• Aim of the task: Retype, exactly as they appear below, the lines between the line holding "Identify the click" and the line holding "www.asapsteel.co.za (125, 1889)", both ends included.

• Data extracts:
····················

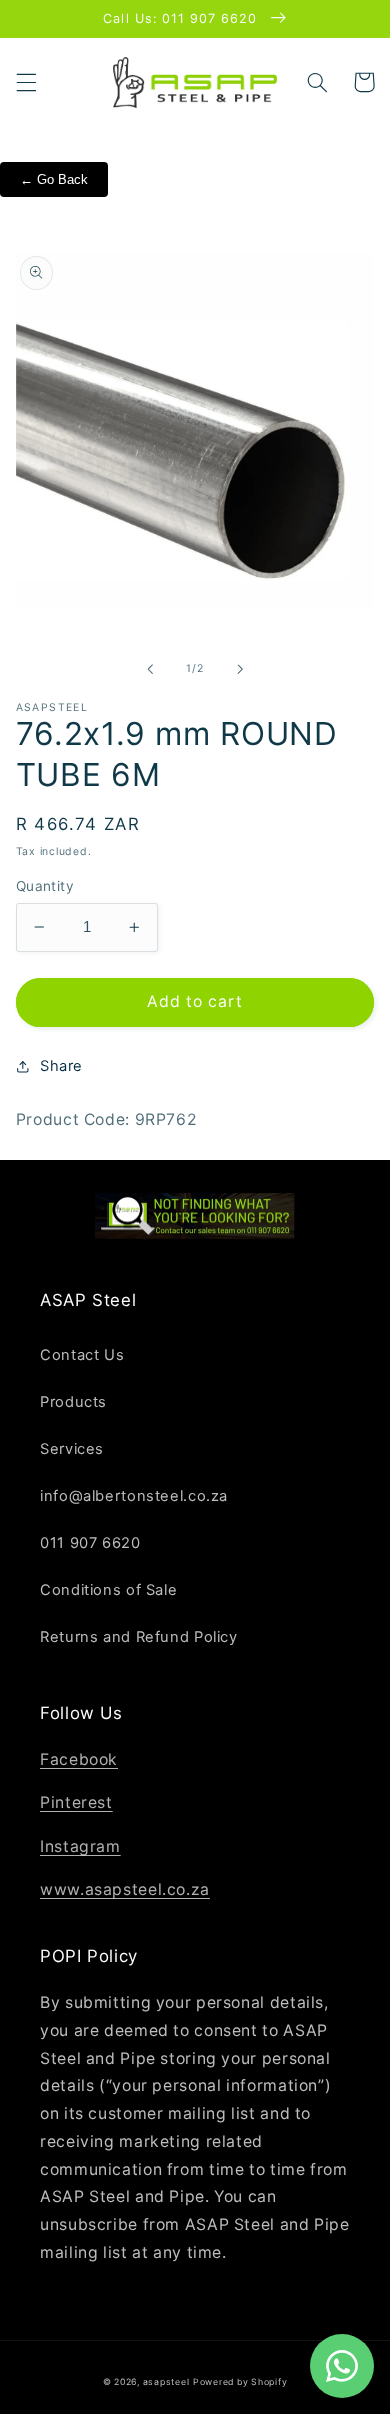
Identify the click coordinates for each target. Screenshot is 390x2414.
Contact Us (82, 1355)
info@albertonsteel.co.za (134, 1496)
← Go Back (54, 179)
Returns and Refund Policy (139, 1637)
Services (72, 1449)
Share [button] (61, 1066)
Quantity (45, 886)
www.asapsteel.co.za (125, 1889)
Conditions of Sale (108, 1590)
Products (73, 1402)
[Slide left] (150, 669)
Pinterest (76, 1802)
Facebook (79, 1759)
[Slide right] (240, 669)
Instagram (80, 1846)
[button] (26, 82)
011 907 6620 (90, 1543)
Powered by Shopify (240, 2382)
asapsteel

····················

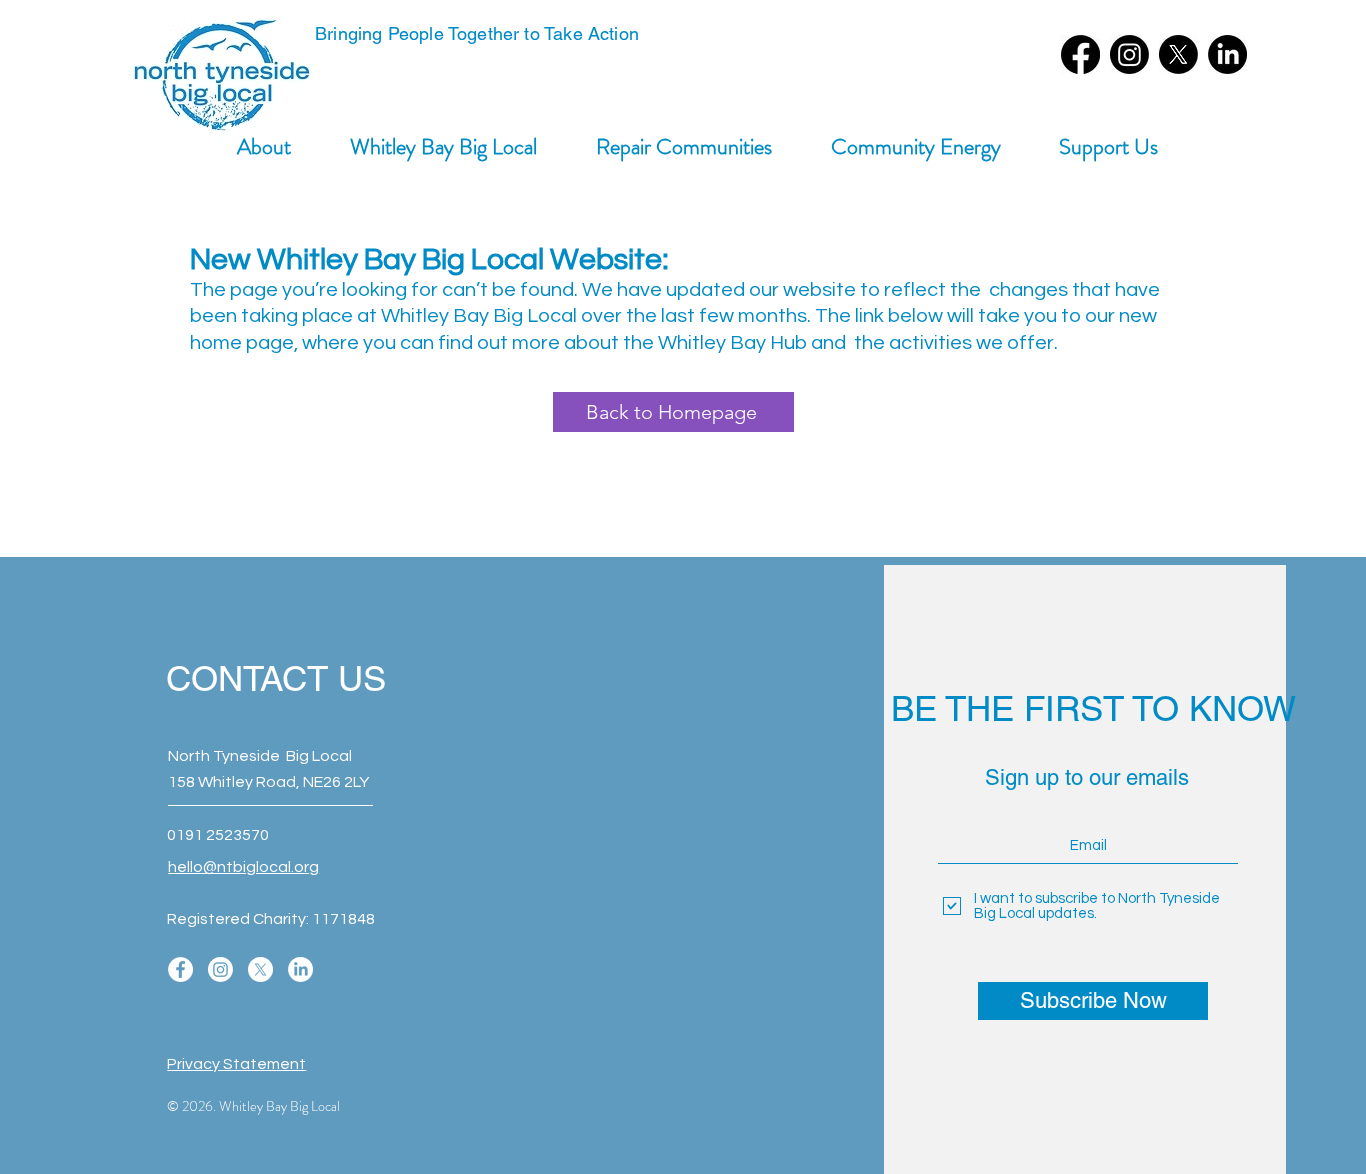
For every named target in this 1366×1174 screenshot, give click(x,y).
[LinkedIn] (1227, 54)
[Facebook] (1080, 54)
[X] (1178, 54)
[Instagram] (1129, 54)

····················

• Solution to the problem:
Identify the click coordinates for each target. Screenshot is 390x2414.
Contact Us (82, 1355)
info@albertonsteel.co.za (134, 1496)
← Go Back (54, 179)
Returns and Refund Policy (139, 1637)
Services (72, 1449)
Share [button] (61, 1066)
Quantity (45, 886)
www.asapsteel.co.za (125, 1889)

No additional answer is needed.